## Your goal
Output the records as a two-column CSV with the header "target" and "point", one row per record holding its text and its answer, each in its own quoted field with line breaks changed to spaces. Include only the records starting at the line containing "Sinful lust Chapter 8 ( Remake ) (79, 928)" and ending at the line containing "manhwa (102, 2273)", both included.

## Task data
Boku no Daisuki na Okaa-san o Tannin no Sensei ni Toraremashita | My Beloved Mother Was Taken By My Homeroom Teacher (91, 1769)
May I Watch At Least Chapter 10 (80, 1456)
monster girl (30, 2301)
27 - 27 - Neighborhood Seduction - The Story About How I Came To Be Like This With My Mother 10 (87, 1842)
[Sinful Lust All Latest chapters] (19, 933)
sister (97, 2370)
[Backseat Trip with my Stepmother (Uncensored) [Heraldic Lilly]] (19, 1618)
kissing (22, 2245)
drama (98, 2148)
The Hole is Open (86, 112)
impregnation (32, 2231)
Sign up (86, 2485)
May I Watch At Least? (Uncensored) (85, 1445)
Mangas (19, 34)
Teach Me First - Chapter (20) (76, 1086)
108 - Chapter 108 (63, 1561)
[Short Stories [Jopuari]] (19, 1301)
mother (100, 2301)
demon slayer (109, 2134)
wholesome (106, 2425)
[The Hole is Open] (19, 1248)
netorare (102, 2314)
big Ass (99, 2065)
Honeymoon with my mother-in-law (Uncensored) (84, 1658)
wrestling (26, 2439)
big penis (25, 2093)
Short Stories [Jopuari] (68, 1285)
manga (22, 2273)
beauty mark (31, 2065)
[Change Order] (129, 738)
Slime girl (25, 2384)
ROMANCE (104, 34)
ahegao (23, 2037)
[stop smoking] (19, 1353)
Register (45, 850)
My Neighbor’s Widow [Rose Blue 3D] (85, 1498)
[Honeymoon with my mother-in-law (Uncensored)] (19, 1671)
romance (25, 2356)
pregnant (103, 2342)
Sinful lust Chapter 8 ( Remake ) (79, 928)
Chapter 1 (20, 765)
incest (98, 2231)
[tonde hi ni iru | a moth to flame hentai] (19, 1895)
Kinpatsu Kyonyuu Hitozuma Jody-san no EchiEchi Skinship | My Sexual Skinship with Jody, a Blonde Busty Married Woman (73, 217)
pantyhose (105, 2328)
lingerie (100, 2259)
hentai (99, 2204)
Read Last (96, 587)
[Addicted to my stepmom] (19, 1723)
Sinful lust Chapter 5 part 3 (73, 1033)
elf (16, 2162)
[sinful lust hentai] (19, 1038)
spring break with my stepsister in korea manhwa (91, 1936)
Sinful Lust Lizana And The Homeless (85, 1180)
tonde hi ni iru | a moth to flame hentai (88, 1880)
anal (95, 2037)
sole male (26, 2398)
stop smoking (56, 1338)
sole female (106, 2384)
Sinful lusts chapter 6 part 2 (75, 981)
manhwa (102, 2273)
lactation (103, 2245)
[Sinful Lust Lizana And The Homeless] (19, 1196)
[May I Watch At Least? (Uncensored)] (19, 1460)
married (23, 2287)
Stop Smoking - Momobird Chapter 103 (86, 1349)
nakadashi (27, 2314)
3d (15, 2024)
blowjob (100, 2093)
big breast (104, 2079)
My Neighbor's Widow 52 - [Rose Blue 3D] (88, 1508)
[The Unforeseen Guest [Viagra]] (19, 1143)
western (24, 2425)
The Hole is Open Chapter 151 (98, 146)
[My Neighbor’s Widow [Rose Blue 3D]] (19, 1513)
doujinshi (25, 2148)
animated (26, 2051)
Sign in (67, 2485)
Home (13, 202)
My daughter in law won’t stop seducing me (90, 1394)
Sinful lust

## Task response
target,point
"Sinful lust Chapter 8 ( Remake )","(79, 928)"
"Chapter 1","(20, 765)"
"incest","(98, 2231)"
"[tonde hi ni iru | a moth to flame hentai]","(19, 1895)"
"Kinpatsu Kyonyuu Hitozuma Jody-san no EchiEchi Skinship | My Sexual Skinship with Jody, a Blonde Busty Married Woman","(73, 217)"
"pantyhose","(105, 2328)"
"lingerie","(100, 2259)"
"hentai","(99, 2204)"
"Read Last","(96, 587)"
"[Addicted to my stepmom]","(19, 1723)"
"Sinful lust Chapter 5 part 3","(73, 1033)"
"elf","(16, 2162)"
"[sinful lust hentai]","(19, 1038)"
"spring break with my stepsister in korea manhwa","(91, 1936)"
"Sinful Lust Lizana And The Homeless","(85, 1180)"
"tonde hi ni iru | a moth to flame hentai","(88, 1880)"
"anal","(95, 2037)"
"sole male","(26, 2398)"
"stop smoking","(56, 1338)"
"sole female","(106, 2384)"
"Sinful lusts chapter 6 part 2","(75, 981)"
"manhwa","(102, 2273)"